— words and things

the news harvester

Over the past few months with my mentors at ZEIT ONLINE I have been doing a lot of thinking about how to better monitor news organizations performance in the social media space. To successfully monitor how stories propagate into the social world you are going to need access to a few things:

  1. A feed of the home page ( or whatever list of articles/urls you want to monitor ).
  2. A machine to collect and store what you find.
  3. A way to find the metrics from the social media world.

The home page is a good source because it is always changing so it will provide you with a constant list of urls to collect that the news organization feels are important enough to show on their home page. This is usually provided in some sort of xml ( via rss ) or json format that is constantly updated and publicly available for you to access at any time. In other words you need a harvester to constantly pick the stories from the top of the pile.

Once you have access to those resources you can start to aggregate them together to create an access point so that yourself and others can use to make sense of the data. Below is a small diagram to explain visually exactly what I just mentioned followed by an explanation of exactly how I am harvesting ZEIT ONLINE.

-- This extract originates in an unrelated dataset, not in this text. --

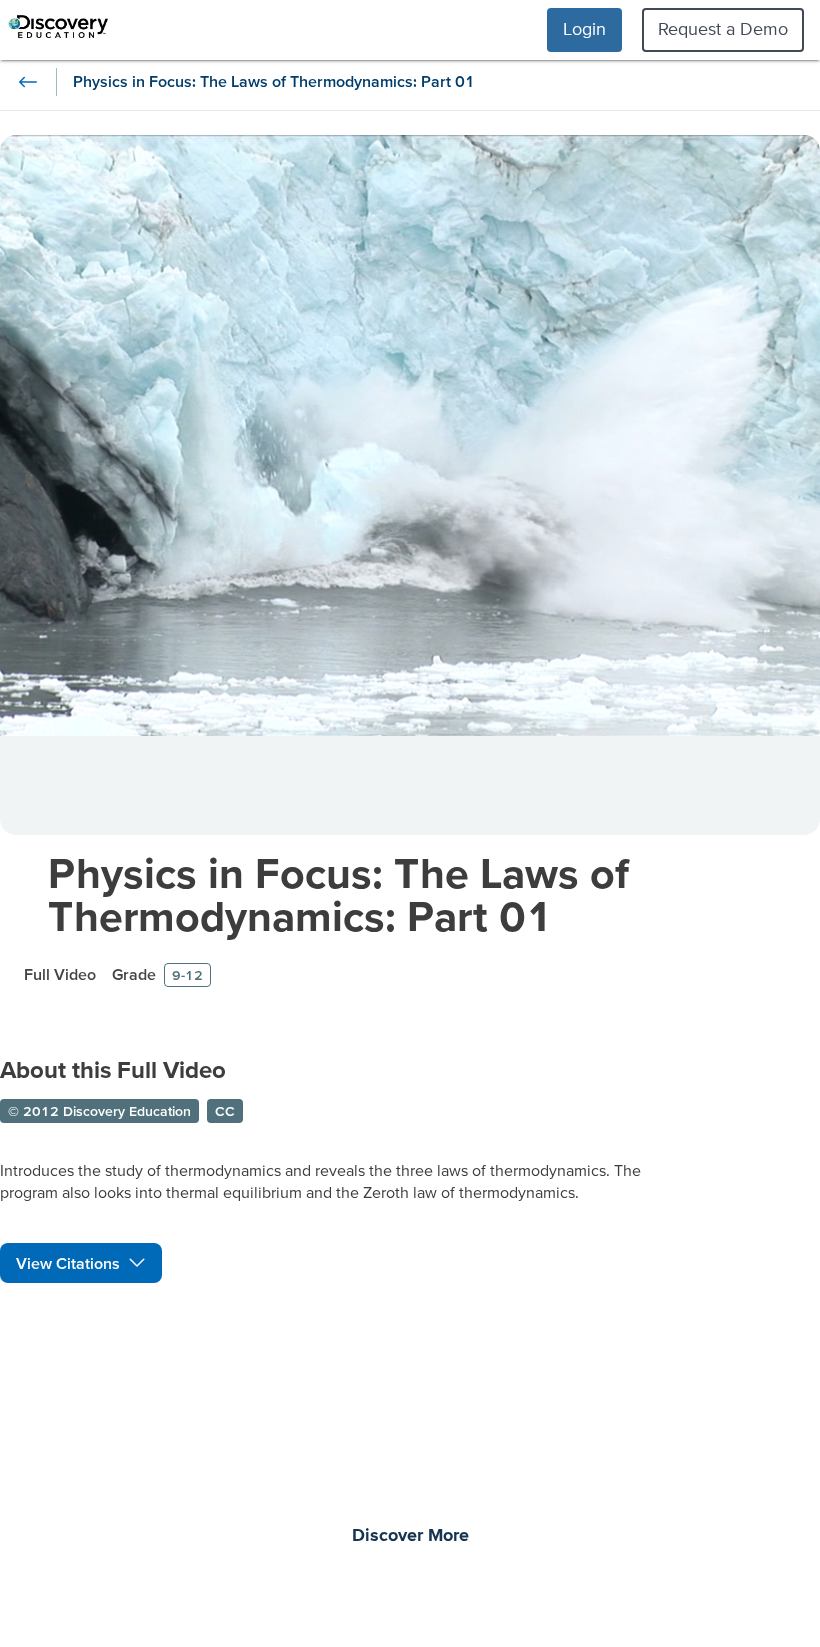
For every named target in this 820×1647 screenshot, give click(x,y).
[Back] (28, 82)
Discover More (410, 1536)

Starting off in the top left, Amo provides me with all the share values for a given url. It is constantly being used to provide feedback to a story’s share counts. Google+ did not have an API for getting the number of +1s a url has received so I had to create one myself. Facebook returns their share data in XML. None of the services from the social world was available in JSON except for the Twitter API. Without Amo I would have to constantly poll Twitter, Facebook and Google separately and then merge them all together inside of my app code. Amo is just an abstraction of social share API’s all wrapped up into one nice “likeable” JSON object.

The next piece you see is the “Harvesting Layer”. It feeds the database everything that it needs to serve up the “API and Caching” layer. The following is how I update the database from the constantly polling feed of ZEIT ONLINE articles.

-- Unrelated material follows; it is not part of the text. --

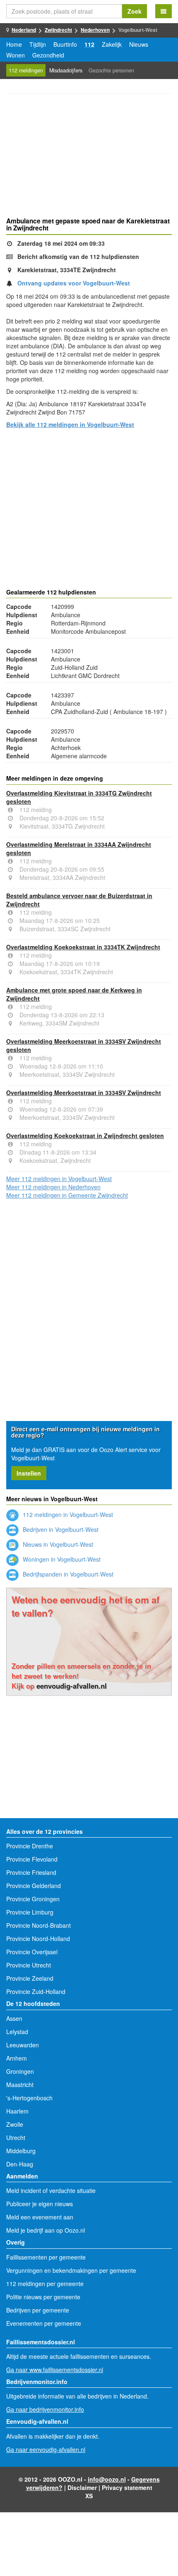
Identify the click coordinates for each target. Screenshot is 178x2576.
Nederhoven (95, 30)
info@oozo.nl (107, 2479)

  1. Grab a list of the articles from the home page and compare them to the recent articles I have collected. In my case grabbing the ZEIT home page was easy. They use xslt to drive their whole site, in other words their whole site is one open API for me to consume. For example, go to the ZEIT home page. Once you are there replace the “www” with “xml” ( xml.zeit.de/index ). What you will find is a massive XML structure that represents all of the data and meta data behind the page you see their. It is pretty much a playground for developers. If you are using node make sure to check out xml-simple, it is the best xml parser i know of. Inside the centerpage you will find the feed. If you want to harvest another source you will have to become familiar with their output structure in order to properly break it down in your app. You really only need three key ingredients: publish date, title and url.
  2. Strip out any illegal characters that JSON won’t parse ( this can happen when dealing with non-english content, for example ). Make sure you set the encoding properly to deal with umlauts. Put the new article inside of the database with Mikeals’ request. Because I used CouchDB, I needed a unique identifier. I used a nice little node utility to create a UUID for me for every url. At this point you are done with the URL harvesting.
  3. Set up a worker to handle all of the updating of the share objects. For this I created a tool to constantly poll the database to check for articles. Once I have a list of the articles I want to track I send them off to Amo to collect the share information. Once I have the share information I put everything back into the database and create a new revision. Another great reason to use CouchDB is for how easy it is to go back in time and review all of the past revisions. This allows me to really track a stories growth and see when it is on the rise.

At this point you will have a constant feed of articles being monitored and collected as well as their share counts being updated at the same time. The database is filling up and the next step is to set up a way to access this from the outside. This is where the API layer comes in. You are going to want to sanitize all of the data you collected in a way that any developer in the future who wants to use your stuff can understand. Creating an API means defining a layer of urls to your data that will remain consistent and will hide the complexity of a system like this for future developers who rely on your data.  I really like express because it is easy to create routes and from those routes you can return whatever you like. In my case the database returns me a filtered result set based on publish date. Luckily with couch this is really easy. I just added a stream proxy to my express route and passed the data parameters requested to the database and boom anyone in the ZEIT network now is able to filter ZEIT ONLINE articles by date.